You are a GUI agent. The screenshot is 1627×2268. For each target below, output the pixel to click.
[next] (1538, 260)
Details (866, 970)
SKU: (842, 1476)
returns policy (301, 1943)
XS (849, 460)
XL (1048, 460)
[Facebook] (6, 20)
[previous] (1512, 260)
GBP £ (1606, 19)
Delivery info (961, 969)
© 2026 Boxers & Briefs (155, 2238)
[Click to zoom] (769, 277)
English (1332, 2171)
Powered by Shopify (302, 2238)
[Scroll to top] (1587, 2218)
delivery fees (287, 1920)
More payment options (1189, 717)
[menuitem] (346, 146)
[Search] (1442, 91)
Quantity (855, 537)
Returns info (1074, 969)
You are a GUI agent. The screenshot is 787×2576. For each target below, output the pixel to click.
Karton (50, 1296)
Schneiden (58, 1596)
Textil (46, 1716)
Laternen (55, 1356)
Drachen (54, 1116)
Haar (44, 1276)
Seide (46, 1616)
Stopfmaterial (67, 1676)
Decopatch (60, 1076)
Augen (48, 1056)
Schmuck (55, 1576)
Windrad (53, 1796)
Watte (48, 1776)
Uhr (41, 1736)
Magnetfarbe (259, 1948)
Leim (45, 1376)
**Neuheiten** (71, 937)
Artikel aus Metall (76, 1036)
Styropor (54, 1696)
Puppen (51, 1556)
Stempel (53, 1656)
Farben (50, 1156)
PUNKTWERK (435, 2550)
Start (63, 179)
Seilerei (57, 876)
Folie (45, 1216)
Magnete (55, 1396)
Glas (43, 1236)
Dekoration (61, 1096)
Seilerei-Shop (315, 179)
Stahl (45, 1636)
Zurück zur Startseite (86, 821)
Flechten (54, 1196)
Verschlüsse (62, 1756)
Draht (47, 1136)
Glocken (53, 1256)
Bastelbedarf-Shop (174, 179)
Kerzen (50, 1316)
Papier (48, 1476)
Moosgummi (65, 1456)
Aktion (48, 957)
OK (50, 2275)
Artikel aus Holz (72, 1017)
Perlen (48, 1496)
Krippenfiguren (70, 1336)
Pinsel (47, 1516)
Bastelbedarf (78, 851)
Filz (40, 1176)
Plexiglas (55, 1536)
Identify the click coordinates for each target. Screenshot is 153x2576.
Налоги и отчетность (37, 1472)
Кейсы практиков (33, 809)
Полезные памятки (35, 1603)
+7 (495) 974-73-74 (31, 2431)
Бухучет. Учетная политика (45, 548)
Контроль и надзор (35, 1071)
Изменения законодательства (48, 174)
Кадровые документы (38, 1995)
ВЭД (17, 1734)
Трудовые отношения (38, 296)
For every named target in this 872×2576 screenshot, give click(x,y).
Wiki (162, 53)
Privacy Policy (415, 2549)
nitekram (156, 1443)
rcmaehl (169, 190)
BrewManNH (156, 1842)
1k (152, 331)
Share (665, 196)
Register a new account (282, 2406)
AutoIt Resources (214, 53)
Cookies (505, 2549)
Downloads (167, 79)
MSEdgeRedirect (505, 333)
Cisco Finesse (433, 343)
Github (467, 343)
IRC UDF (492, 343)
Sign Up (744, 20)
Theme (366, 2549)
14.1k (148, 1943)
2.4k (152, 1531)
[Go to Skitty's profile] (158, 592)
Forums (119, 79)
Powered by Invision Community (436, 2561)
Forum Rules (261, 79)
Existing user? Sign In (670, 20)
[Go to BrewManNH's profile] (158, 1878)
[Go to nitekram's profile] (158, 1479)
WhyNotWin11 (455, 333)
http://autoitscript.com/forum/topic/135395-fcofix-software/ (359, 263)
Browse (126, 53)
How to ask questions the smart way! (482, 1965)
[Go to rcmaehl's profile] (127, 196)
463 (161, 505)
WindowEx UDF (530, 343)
--- --- ---
◆ PROBLEM REQUIREMENTS:
Each line of the listing that holds the string "BrewManNH" counts once; state how many there are, with nothing added.

◆ REPLY TO THE TASK:
2